• PERINTAH A:
Menurut teks tentang krisis Badung tahun 1904, berapa usia Cokorda Made Agung waktu itu?
• PERINTAH B:
Teruskan teks tentang krisis Badung dengan Belanda tahun 1904 mulai dari kalimat terakhirnya.

• TEKS HALAMAN:
============

Pada tanggal 25 Mei 1904 Bumi Badung mengalami krisis dengan Pemerintah Hindia-Belanda yang dipicu oleh karamnya perahu wangkang Sri Komala di pantai Sanur. Belanda menuduh rakyat Sanur melakukan perampasan terhadap isi kapal tersebut dan menuntut ganti rugi. Cokorda Made Agung, Raja Badung yang beristana di Puri Denpasar pada waktu itu masih berusia muda, baru 26 tahun. Beliau sangat emosional dan bersikukuh tidak memenuhi tuntutan tersebut, karena tidak ada penduduk Sanur yang melakukan perampasan sebagaimana yang dituduhkan pihak Belanda.

============

• INFORMASI YANG DIBERIKAN:
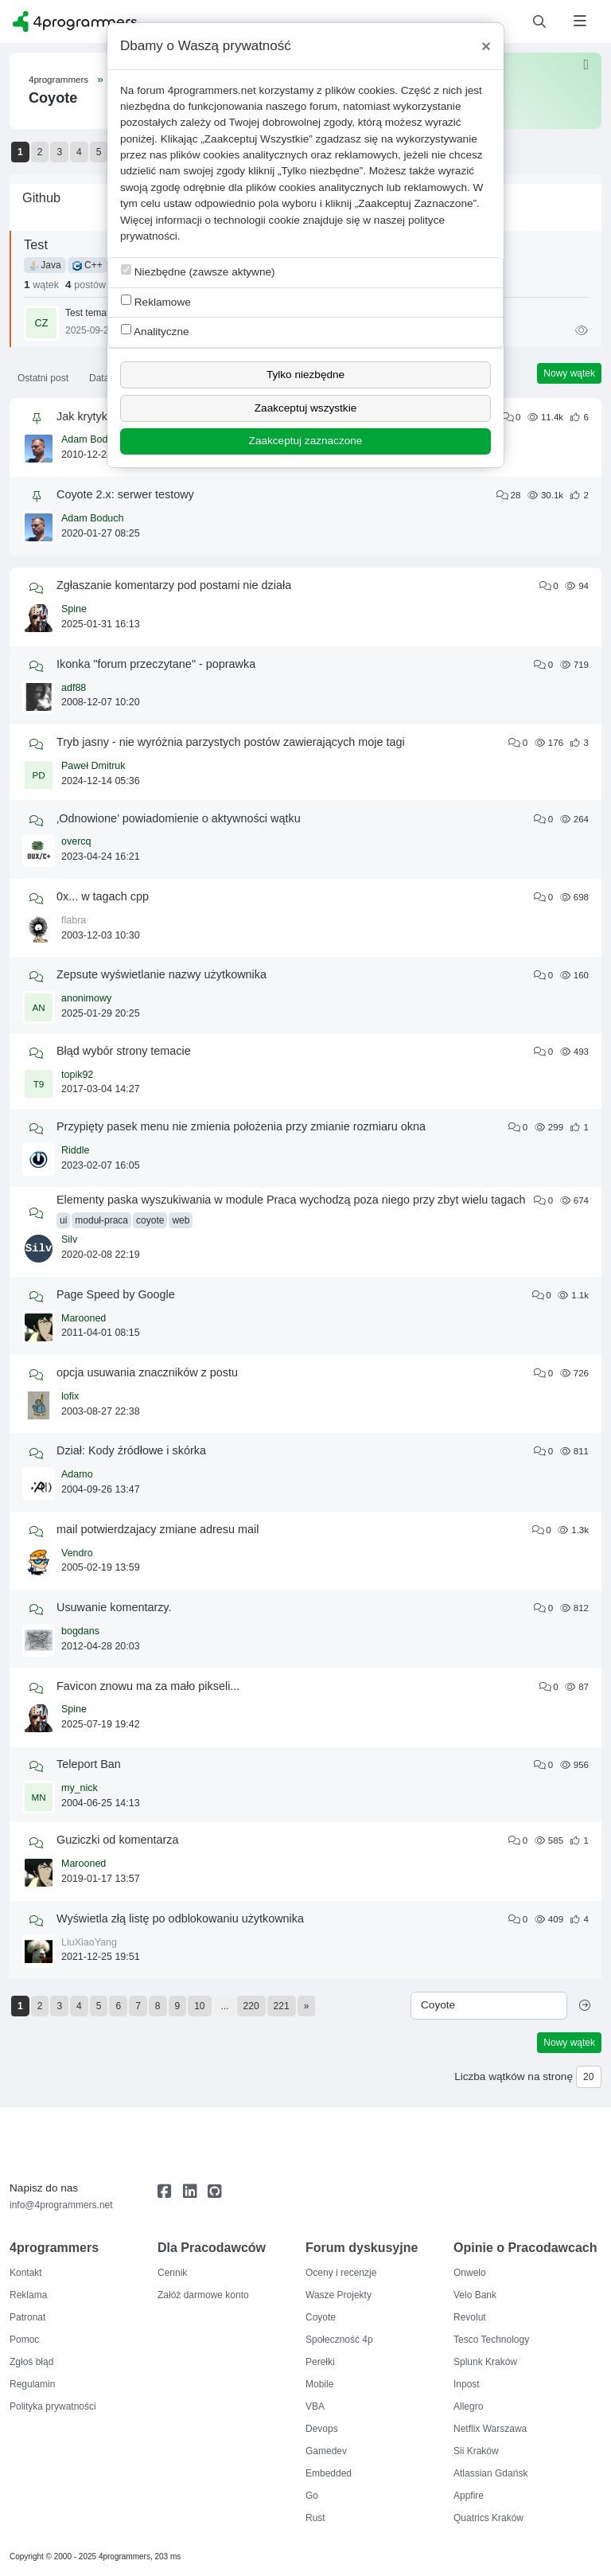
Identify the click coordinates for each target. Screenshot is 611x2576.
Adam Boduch (92, 439)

============

• JAWABAN TUGAS A:
Baru 26 tahun.

• JAWABAN TUGAS B:
Tabanan sempat mengirim pasukan di perbatasan dengan Mengwi untuk berjaga-jaga dari kemungkinan Mengwi menyerang Badung. Raja Tabanan dan juga Raja Pemade di Puri Kaleran mengadakan pertemuan bermaksud menyerah kepada pemerintah Hindia-Belanda.
Pada tanggal 21 April 1905 Komisaris Liefrinck berkunjung ke negara Tabanan bertemu dengan raja untuk mendengar langsung sikap Raja Tabanan terhadap krisis Sri Komala ini.
Pada tanggal 14 sampai 19 Mei 1905 Raja Badung mengadakan kunjungan ke kerajaan Tabanan. Ke dua raja melaksanakan upacara sumpah di Pemerajan Agung Puri Tabanan untuk senantiasa saling membantu satu sama lain.
Pada tanggal 23 sd 30 Juni 1905, kunjungan balasan Raja Tabanan ke Puri Denpasar untuk membahas krisis perahu Sri Komala, yang menghasilkan kesepakatan tidak membayar ganti rugi.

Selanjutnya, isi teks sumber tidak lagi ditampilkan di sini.